Water wastage is high and agricultural yields are low. We are also among the 10 countries with the lowest access to clean water.
Water is a resource that has been taken granted for centuries. People think it’s an abundant and limitless, but this faulty perception is changing and it’s about time. We’re running out of fresh water… and fast.
According to a World Bank report published in January 2019, the country is “well-endowed” with water but “water wastage is high and agricultural yields are low”. This, according to the report, is because of bad management of available water resources.
We are also among the 10 countries with the lowest access to clean water, according to a study “The Water Gap — The State of the World’s Water 2018”, by WaterAid. About 21 million out of the total population of 207 million do not have access to clean water.
“Pakistan is facing severe challenges; industrialisation and the demands of agriculture, depleted and increasingly saline groundwater, rapid urbanisation and drought have all taken their toll,” says the report.
What adds to the problem is the outdated water infrastructure. The lack of reservoirs and the dilapidated existing facilities mean that our ability to store water is way lower than what is needed.
Pakistan has clearly a lot to make up for in almost each of the areas identified above. Compared to the United States (US) and China where 40% and 65% of freshwater withdrawals are used for agriculture, respectively; in Pakistan, the figure exceeds 90%.
The government clearly needs to have a well-thought-out policy in place with proper implementation to ensure that the scales do not tilt in one stakeholder’s favor. There are sectors where urgent interventions are merited because they use up the most water the most notable being the agriculture sector.
Intensive irrigation not just wastes water but also increases the risk of over-irrigation leading to low crop yield. Since most of the farmers are practicing agriculture the way their forefathers did, the government and private sector need to work together to help the farmers adapt to more responsible irrigation techniques.
Another area is intensive water use industries like textile, leather and sugarcane to name a few. The world over, industries are looking to reduce their water footprint. For example, Levi Strauss & Co. recently announced that it would reduce its water use for manufacturing by 50%, especially in water-stressed areas by 2025. Abercrombie & Fitch has also pledged a 30% water reduction by 2022.
There are food and beverage companies who are trying to work on reducing water waste, not just in their own processes but also outside their fence.

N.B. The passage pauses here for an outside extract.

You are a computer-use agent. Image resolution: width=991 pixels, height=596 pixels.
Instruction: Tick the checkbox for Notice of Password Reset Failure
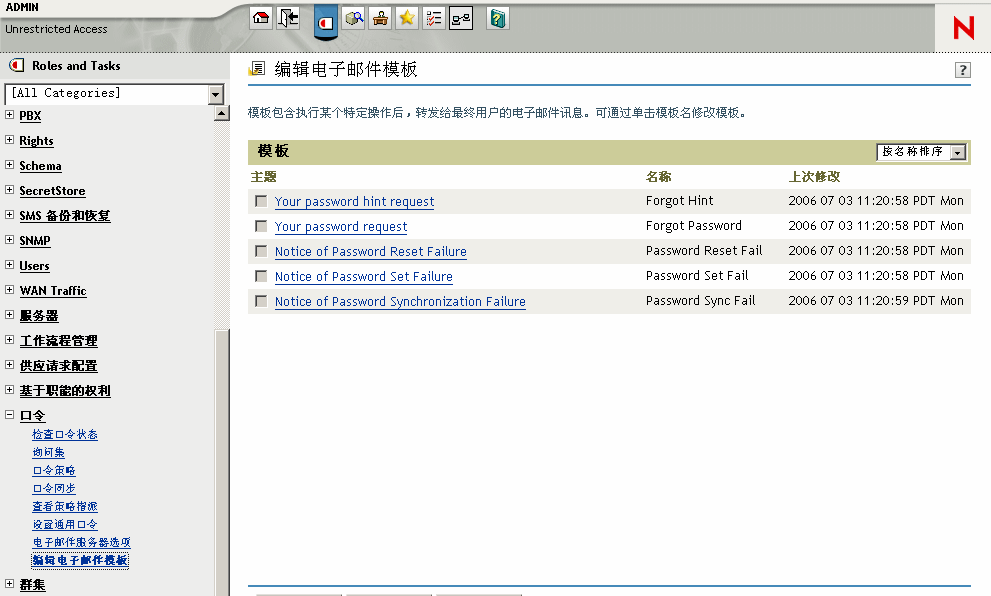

A leading name in these efforts is that of Nestlé Pakistan, which under its “Caring for Water” initiative is helping farmers move on from water-intensive irrigation practices and take up high-efficiency irrigation systems like drip and sprinkler irrigation.

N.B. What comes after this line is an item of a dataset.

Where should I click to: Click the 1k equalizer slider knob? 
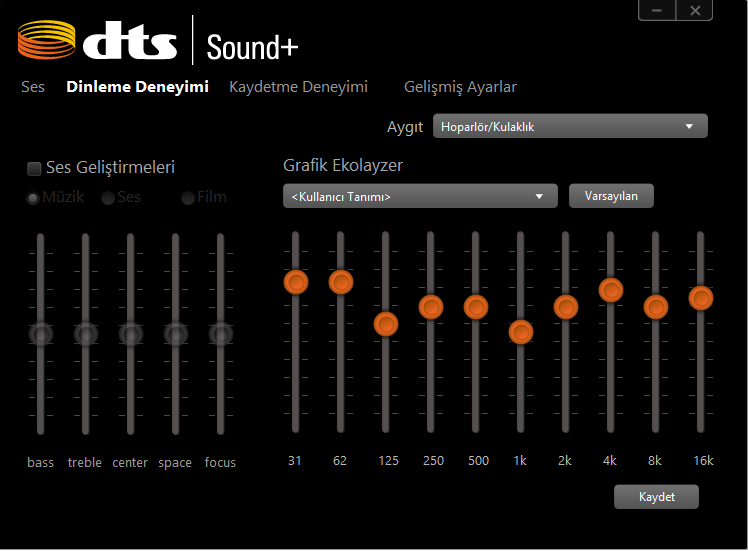click(520, 332)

The company claims that it has helped save more than 300 million litres of water in two years by promoting drip irrigation on about 107 acres of land. Their aim is to help save 400 million litres by the end of 2019. In addition, the company has also developed smart soil sensors. The sensor detects the level of soil moisture sensors and send real-time data to the farmers helping them to save water (about 12%), avoid crop stress and ultimately increase yield.
The company has developed cheap versions of the sensor with the help of the Lahore University of Management Sciences’ (LUMS) Centre for Water Informatics and plans to scale the project up this year.
We need positive initiatives like these, which involve different partners working together on various aspects of the water challenges to help address them. The multiple and cross-sectoral challenges beg collective solutions.
It’s only with a collective approach that we can ensure effective water management, which requires planning, developing and distributing water in such a way that all the competing demands (agriculture, access to safe drinking water, daily use, biodiversity etc) for water are met and it is allocated on an equitable basis to satisfy everyone’s demands.